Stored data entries
=== Section Start ===

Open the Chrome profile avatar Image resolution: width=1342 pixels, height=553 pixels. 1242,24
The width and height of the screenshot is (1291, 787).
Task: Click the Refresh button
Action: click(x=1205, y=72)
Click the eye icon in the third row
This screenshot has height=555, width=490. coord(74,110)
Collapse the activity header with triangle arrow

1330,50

=== Section End ===

• HOW TO COMPLETE THIS TASK: Transcribe all of the data above, character for character.

• EXERCISE RESPONSE:
Open the Chrome profile avatar Image resolution: width=1342 pixels, height=553 pixels. 1242,24
The width and height of the screenshot is (1291, 787).
Task: Click the Refresh button
Action: click(x=1205, y=72)
Click the eye icon in the third row
This screenshot has height=555, width=490. coord(74,110)
Collapse the activity header with triangle arrow

1330,50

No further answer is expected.